Frank McCourt's concern with hunger and food in Angela's Ashes taps into Ireland's history and its long unease over food, or rather, its lack of food. During the early part of the twentieth century, the lack of nutritious food was one of the principle causes of early deaths in Ireland. Every chapter, except the last two when Frank reaches America, makes mention of the protagonist's overwhelming desire for food. In Clausen Avenue in Brooklyn, Frank wants food but finds only cabbage leaves floating in ice water. In Limerick he watches longingly as the teacher skins an apple, his mouth salivating for the peeling, the part many throw away. At school, he and the whole class search in vain for a raisin in their raisin buns and he makes friends with boys he doesn't like just to be invited home to get a cheese sandwich and a glass of milk. He almost faints at the aromas emanating from the fish and chip shop, wanders the country stealing food and drinking milk directly from the cow's udder, steals food from rich neighborhoods, and so on, and so on. His friend Paddy Clohessy has never had a sandwich, and he's ten years old. The whole memoir is simply rife with references to food.

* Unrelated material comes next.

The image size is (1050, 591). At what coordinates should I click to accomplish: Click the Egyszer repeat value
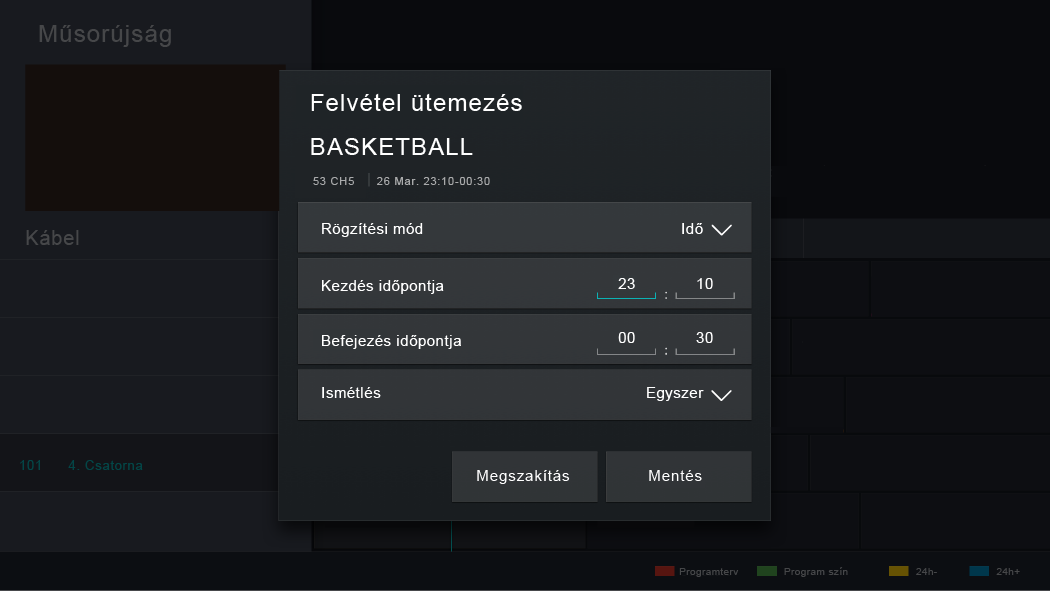(675, 394)
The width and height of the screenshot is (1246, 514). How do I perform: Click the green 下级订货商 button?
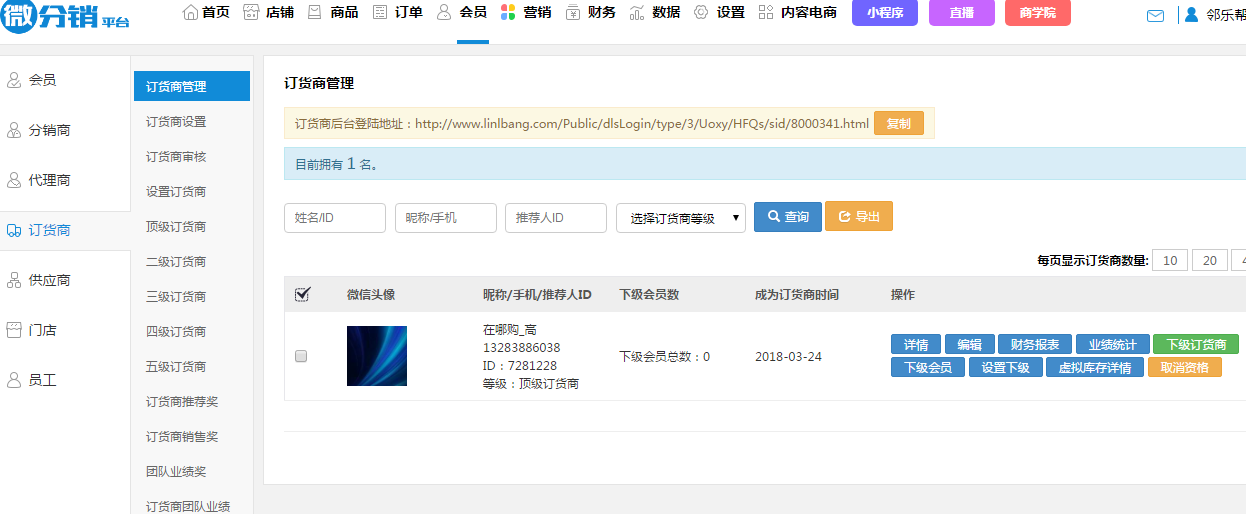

But Ireland has a long history of starvation. It is no accident on McCourt's part that Mr. Timoney introduces Frank to the Irish eighteenth-century writer Jonathan Swift's satirical "A Modest Proposal," which two hundred years earlier suggested the Irish eat their babies to solve their population problems. During the mid-nineteenth century famine, which decimated the population of Ireland through starvation and immigration when the potato crop failed, Catholics who took food in the form of soup from Protestant charity organizations were referred to as "soupers," and were ostracized from their neighbors for generations. The famine left an enormous scar on the Irish psyche and in McCourt's novel it seems as if the famine continues still.

Drinking in Irish Culture

The manifestation of drinking in Irish culture becomes clearer as the book progresses. Every street has a pub where the men gather in the evening for warmth and camaraderie. Malachy can express emotions in a manner he never could were he sober. Excessive drink also encourages familial role reversal turning the father the passive child and the child into a parental figure. Indeed, young Frank must go to the pub to make sure his father gets home.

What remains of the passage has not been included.